◆ **EXERCISE OBJECTIVE**
Copy out the rows verbatim, starting with the line containing "Open the Opus 1 & 2 output dropdown" and going on through the line containing "This screenshot has height=690, width=1372.".

◆ **DATA TO PROCESS**
-------------------------
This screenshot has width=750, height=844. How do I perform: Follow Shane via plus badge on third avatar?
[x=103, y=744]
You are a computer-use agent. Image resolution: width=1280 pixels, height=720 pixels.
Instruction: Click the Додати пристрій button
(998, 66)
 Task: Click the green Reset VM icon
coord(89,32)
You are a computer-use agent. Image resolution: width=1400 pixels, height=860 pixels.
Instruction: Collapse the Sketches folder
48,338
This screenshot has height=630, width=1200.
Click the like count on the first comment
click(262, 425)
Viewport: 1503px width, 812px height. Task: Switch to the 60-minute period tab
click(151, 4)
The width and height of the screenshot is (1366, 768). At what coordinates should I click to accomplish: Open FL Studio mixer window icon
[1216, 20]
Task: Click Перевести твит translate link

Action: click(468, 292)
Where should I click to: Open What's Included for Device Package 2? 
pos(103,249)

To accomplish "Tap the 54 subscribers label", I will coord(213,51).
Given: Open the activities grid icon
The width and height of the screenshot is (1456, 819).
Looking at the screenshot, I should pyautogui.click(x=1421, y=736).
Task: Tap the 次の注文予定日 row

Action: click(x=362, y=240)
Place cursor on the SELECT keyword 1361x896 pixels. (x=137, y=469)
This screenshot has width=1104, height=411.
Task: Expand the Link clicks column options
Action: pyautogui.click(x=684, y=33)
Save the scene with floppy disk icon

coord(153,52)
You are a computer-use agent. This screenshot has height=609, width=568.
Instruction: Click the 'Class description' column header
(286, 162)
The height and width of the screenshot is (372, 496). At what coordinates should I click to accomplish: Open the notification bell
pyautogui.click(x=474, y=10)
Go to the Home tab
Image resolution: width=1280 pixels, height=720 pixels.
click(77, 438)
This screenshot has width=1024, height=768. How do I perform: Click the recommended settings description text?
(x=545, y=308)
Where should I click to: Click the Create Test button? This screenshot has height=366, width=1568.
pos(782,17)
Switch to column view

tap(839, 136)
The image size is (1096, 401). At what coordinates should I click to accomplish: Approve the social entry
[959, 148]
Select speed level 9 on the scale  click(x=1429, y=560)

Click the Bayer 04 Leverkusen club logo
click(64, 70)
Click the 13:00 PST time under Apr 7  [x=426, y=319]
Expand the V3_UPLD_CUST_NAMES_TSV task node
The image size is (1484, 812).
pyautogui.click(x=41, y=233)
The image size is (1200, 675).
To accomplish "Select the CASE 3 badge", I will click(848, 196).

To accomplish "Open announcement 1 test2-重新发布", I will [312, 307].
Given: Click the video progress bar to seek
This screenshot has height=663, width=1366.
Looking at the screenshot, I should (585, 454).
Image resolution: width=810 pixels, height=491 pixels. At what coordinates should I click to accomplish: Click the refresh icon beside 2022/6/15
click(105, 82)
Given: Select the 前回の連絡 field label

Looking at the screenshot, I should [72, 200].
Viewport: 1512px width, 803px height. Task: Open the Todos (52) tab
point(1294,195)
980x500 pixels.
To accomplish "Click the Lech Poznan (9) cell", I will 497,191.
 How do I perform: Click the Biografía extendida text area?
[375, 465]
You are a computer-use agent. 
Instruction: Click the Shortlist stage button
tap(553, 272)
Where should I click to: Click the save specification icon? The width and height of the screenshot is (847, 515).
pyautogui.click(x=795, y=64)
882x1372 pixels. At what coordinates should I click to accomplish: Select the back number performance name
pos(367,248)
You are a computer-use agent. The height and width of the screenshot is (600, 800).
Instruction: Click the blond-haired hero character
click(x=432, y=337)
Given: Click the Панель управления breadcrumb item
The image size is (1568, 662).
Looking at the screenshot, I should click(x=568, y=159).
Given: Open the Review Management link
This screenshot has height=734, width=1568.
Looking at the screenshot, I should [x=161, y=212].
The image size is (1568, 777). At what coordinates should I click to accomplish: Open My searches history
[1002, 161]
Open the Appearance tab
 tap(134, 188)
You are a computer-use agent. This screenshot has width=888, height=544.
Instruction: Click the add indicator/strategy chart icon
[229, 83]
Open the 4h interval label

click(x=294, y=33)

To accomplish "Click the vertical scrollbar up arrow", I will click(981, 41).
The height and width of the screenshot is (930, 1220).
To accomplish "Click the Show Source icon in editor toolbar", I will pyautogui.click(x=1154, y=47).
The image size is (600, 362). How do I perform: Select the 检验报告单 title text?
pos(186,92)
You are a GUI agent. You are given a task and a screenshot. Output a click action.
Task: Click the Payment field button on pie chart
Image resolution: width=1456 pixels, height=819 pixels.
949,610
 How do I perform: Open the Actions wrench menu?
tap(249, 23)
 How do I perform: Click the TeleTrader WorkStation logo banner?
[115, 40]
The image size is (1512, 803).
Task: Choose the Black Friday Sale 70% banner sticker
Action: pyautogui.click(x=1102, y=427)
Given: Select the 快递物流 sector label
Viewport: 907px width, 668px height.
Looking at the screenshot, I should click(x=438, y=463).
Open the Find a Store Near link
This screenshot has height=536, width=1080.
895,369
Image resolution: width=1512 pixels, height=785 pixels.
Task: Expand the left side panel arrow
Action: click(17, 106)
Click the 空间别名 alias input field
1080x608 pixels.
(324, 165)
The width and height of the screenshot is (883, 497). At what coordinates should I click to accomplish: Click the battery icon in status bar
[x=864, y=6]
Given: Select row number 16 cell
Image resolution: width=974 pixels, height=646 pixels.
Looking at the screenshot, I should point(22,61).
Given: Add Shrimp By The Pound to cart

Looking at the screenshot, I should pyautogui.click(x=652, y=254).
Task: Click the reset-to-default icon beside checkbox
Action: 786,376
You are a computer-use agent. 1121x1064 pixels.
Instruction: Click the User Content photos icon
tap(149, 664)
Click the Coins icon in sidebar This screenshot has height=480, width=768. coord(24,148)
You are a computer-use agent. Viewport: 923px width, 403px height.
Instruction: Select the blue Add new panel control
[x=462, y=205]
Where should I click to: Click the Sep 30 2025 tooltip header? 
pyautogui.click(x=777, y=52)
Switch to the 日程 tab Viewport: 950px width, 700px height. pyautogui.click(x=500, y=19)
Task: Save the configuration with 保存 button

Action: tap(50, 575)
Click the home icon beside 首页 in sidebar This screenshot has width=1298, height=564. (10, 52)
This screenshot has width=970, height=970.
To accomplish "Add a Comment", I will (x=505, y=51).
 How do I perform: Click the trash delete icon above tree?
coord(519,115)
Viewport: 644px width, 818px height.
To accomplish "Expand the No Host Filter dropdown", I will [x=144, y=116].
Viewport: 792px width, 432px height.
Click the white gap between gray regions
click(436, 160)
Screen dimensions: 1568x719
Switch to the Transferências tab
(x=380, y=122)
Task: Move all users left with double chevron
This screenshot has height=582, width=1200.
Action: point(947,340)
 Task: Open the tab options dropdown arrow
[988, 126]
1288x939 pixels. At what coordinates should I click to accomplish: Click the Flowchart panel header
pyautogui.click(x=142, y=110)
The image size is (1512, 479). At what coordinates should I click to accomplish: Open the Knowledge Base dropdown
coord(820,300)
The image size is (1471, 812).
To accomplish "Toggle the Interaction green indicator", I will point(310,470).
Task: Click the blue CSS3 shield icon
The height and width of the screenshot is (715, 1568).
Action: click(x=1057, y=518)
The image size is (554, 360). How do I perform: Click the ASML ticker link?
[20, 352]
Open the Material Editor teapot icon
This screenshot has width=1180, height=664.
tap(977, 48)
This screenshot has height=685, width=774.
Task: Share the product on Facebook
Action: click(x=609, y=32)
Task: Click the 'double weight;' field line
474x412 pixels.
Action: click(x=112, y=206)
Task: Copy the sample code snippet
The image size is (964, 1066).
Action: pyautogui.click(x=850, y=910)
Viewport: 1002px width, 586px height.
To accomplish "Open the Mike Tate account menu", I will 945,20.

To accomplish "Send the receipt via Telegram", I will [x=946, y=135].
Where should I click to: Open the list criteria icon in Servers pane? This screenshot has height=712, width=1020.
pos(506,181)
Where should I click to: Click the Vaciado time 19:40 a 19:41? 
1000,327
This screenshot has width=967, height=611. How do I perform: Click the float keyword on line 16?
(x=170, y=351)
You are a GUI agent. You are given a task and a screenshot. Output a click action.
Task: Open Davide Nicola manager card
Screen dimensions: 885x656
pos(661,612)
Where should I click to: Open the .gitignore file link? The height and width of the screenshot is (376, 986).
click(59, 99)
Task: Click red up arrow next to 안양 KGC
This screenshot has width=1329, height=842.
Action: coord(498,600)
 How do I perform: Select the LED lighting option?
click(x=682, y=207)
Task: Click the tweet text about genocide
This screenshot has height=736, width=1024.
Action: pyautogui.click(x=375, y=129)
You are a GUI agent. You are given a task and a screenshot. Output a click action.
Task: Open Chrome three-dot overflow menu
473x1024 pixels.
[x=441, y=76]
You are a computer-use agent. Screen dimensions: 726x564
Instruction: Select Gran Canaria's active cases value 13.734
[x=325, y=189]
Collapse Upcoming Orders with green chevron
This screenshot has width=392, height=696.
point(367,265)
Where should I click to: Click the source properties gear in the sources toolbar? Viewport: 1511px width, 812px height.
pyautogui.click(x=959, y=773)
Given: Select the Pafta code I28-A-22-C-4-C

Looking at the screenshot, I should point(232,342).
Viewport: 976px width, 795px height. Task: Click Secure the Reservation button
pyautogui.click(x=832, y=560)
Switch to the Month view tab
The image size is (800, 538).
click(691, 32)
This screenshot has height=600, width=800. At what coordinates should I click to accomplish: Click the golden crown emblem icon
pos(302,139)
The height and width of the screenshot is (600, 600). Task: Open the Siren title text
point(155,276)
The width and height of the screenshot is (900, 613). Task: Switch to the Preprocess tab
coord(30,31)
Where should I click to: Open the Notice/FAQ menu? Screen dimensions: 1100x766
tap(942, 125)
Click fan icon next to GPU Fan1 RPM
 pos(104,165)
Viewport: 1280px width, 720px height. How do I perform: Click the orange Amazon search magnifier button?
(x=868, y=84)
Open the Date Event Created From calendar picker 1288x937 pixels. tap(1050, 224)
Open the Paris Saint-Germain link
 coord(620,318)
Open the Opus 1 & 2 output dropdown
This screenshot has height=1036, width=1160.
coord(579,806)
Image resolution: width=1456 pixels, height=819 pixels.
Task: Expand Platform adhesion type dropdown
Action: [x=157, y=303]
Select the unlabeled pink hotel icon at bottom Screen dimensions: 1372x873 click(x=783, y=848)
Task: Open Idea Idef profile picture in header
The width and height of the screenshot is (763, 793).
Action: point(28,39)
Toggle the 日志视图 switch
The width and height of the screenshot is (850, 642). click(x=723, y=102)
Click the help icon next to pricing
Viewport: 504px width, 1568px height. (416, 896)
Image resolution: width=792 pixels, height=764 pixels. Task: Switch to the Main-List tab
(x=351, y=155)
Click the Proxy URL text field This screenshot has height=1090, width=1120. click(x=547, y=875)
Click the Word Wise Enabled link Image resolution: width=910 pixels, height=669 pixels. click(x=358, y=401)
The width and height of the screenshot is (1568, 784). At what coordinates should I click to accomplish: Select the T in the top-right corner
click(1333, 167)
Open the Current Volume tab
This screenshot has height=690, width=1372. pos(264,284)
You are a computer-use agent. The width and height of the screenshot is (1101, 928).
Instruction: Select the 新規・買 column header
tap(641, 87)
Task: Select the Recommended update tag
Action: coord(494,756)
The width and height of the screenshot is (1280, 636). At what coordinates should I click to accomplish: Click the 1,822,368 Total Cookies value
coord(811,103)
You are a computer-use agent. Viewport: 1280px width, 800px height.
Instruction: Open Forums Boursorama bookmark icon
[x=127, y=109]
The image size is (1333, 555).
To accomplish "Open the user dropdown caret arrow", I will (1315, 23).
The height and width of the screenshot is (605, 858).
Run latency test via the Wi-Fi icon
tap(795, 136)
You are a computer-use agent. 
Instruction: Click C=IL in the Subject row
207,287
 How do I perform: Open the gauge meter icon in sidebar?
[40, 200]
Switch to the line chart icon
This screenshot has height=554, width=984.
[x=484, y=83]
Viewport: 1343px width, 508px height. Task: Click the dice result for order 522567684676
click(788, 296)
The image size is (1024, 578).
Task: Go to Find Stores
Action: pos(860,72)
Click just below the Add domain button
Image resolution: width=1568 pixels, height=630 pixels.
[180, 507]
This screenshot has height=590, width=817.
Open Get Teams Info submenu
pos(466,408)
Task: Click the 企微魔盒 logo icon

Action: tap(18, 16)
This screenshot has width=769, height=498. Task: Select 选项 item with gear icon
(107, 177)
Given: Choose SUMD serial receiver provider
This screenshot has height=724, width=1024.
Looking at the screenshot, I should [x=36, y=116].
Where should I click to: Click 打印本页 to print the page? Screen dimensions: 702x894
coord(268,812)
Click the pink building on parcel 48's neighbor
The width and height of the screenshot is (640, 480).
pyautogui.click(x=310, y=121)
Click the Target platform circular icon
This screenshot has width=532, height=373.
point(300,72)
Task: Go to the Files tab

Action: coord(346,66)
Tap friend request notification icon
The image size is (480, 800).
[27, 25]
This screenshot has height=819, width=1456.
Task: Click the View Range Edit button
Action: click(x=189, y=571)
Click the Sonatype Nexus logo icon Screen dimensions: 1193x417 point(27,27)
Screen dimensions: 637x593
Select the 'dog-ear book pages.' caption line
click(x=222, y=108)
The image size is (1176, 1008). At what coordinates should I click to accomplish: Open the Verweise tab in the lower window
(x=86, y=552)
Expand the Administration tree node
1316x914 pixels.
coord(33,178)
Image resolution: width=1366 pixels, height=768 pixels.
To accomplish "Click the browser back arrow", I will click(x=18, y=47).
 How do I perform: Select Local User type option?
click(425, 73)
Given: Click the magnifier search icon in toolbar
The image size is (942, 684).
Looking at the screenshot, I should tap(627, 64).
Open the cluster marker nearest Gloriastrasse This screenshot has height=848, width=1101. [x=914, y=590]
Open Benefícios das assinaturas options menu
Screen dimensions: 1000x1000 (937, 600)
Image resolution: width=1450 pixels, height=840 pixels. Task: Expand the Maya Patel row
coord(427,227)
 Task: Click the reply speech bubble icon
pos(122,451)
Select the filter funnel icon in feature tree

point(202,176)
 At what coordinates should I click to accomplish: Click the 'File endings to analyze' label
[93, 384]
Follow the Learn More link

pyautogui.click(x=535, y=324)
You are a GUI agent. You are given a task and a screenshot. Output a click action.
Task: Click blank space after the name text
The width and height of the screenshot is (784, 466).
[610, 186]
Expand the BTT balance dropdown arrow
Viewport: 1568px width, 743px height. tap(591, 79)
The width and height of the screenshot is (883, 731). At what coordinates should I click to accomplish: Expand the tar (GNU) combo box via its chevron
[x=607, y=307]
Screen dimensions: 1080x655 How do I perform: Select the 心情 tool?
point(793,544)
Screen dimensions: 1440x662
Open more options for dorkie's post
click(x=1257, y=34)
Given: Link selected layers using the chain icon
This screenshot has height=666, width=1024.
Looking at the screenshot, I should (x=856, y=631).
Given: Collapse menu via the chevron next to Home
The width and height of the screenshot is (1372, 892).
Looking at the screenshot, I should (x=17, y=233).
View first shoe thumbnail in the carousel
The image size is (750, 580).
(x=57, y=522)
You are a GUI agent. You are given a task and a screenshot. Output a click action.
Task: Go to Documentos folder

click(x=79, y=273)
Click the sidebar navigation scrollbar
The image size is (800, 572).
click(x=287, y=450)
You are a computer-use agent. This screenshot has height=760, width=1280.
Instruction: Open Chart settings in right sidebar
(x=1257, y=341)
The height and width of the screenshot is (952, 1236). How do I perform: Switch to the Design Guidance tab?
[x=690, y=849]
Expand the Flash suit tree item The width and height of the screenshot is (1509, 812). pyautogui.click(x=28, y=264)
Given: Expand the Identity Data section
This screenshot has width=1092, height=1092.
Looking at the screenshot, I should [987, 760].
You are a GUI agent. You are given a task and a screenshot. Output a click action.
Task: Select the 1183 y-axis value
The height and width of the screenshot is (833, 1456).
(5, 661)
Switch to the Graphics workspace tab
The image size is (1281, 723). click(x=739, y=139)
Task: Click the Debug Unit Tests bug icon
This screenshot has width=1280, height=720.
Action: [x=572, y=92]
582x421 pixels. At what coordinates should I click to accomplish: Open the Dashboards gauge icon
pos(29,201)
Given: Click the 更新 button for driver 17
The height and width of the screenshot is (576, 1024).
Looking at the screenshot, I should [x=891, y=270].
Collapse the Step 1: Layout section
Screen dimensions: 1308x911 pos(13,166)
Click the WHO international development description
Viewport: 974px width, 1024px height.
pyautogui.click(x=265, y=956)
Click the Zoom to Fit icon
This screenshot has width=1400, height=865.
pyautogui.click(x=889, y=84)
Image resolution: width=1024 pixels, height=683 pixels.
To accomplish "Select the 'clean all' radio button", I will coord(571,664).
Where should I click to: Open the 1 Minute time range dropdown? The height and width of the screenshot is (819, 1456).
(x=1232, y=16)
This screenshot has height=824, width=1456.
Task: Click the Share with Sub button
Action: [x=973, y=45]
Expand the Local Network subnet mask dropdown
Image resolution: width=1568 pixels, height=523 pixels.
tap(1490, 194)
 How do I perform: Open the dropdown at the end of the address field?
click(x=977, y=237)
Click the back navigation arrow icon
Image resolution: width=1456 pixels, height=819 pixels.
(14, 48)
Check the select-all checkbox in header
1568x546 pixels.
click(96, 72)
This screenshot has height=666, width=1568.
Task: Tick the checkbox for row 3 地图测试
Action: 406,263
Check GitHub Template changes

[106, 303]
-------------------------
◆ **CORRECT ANSWER**
Open the Opus 1 & 2 output dropdown
This screenshot has height=1036, width=1160.
coord(579,806)
Image resolution: width=1456 pixels, height=819 pixels.
Task: Expand Platform adhesion type dropdown
Action: [x=157, y=303]
Select the unlabeled pink hotel icon at bottom Screen dimensions: 1372x873 click(x=783, y=848)
Task: Open Idea Idef profile picture in header
The width and height of the screenshot is (763, 793).
Action: point(28,39)
Toggle the 日志视图 switch
The width and height of the screenshot is (850, 642). click(x=723, y=102)
Click the help icon next to pricing
Viewport: 504px width, 1568px height. (416, 896)
Image resolution: width=792 pixels, height=764 pixels. Task: Switch to the Main-List tab
(x=351, y=155)
Click the Proxy URL text field This screenshot has height=1090, width=1120. click(x=547, y=875)
Click the Word Wise Enabled link Image resolution: width=910 pixels, height=669 pixels. click(x=358, y=401)
The width and height of the screenshot is (1568, 784). At what coordinates should I click to accomplish: Select the T in the top-right corner
click(1333, 167)
Open the Current Volume tab
This screenshot has height=690, width=1372. pos(264,284)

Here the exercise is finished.